Philly-born pop newcomer Vincint Cannady, aka VINCINT, came to attention as a finalist last year on Fox’s The Four. On his exquisite new single, he pines for a would-be lover who is attached to someone else, declaring, “You should be mine, I should be the one you come home to every night.” 

The song is a gorgeous homage to 80s danceable pop, with VINCINT’s falsetto gliding smoothly over the synths and punchy beat. Paper Magazine went so far as to suggest he could be the greatest singer of his generation. I won’t deign to affirm such a lofty claim, but he does have the pipes to be a great success in this field, with the right artistic choices and material.  

While undeniably catchy and accessible, the song is light years ahead of the commercial pablum produced for The Four, and musically, it’s a direction in which VINCINT should head forthright. 

Dorian Electra – Man to Man 

Genderfluid Houston artist Dorian Electra opens the song with, “You know I ain’t straight, but I’mma say it straight to you.”  Long a critic of our society’s collective conversation on gender, Electra tackles the enduring specter of toxic masculinity on their latest single.  

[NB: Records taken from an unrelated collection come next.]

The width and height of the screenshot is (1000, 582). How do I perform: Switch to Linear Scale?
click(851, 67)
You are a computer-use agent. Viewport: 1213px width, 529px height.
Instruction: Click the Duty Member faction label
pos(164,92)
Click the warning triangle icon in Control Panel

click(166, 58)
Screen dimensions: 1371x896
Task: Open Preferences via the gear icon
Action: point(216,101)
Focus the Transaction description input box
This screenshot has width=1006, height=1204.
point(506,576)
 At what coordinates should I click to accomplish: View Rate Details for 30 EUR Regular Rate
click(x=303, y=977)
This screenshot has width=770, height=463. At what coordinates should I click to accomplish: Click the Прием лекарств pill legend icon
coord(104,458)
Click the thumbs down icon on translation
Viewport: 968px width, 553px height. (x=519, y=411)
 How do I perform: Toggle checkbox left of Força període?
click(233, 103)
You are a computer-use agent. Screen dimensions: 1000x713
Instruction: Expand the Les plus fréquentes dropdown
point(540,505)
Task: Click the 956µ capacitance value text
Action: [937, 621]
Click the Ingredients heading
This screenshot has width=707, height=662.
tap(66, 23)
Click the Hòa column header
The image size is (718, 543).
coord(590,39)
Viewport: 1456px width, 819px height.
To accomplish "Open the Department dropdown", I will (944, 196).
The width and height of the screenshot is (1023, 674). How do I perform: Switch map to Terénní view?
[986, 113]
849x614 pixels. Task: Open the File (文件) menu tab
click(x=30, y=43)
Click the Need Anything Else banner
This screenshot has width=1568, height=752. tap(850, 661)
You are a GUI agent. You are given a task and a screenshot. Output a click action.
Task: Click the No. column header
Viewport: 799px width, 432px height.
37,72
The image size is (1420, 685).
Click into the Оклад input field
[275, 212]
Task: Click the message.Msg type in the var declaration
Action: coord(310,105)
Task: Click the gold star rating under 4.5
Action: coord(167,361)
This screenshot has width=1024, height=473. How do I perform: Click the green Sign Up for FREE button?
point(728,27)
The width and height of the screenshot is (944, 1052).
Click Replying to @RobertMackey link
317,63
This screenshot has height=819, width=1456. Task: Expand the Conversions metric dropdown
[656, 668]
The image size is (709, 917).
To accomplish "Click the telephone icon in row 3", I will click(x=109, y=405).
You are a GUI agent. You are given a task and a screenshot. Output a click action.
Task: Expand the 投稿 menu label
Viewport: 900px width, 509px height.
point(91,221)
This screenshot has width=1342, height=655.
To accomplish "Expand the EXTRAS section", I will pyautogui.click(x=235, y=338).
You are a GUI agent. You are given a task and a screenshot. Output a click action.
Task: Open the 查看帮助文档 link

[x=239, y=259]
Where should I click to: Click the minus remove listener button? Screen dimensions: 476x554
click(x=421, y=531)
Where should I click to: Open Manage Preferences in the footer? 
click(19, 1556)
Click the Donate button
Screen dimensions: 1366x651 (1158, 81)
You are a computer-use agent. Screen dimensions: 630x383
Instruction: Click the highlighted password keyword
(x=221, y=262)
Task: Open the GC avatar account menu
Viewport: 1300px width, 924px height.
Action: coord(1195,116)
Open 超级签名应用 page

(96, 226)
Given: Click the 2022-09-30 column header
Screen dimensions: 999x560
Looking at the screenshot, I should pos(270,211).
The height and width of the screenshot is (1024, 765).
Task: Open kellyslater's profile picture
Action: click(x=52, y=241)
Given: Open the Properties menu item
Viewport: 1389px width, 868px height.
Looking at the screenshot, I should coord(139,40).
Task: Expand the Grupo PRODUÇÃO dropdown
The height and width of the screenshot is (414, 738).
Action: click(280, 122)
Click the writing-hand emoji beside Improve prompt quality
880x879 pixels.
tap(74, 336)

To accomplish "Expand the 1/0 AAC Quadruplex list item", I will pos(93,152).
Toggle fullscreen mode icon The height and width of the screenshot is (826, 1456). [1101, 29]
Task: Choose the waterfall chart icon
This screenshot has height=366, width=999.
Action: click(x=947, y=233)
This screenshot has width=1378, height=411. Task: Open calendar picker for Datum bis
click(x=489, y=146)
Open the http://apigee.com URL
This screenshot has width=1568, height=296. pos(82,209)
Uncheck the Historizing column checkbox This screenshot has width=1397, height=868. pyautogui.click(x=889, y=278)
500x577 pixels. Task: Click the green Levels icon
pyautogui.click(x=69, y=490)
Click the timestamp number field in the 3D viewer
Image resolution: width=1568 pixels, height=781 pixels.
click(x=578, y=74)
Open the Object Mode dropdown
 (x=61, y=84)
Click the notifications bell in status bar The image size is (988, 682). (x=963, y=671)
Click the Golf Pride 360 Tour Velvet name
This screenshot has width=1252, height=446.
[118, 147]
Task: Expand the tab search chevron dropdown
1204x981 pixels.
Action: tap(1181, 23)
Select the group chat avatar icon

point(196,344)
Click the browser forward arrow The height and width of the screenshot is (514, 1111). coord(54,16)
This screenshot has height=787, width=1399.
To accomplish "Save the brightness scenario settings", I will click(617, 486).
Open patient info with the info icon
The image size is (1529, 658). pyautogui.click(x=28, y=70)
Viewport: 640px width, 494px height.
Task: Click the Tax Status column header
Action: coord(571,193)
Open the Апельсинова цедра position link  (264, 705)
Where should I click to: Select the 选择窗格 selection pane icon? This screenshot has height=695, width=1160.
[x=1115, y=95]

Electra directly confronts the notion of “manliness” by asking the proverbial listener if they are truly as tough as they might claim to be: “Are you bad enough to soften up? Are you tough enough to open up?” and “So you want to play rough in the parking lot / See you acting tough, but I know you're not.” 

Electra warbles and croons over a rather minimal electro track. The tinny percussion and fat synths keep the song bubbling along, as deceptively sweet as it is inherently political. The song is somewhat less commercially accessible than previous bops like Career Boy” or “VIP” but maintains a tongue-in-cheek charm.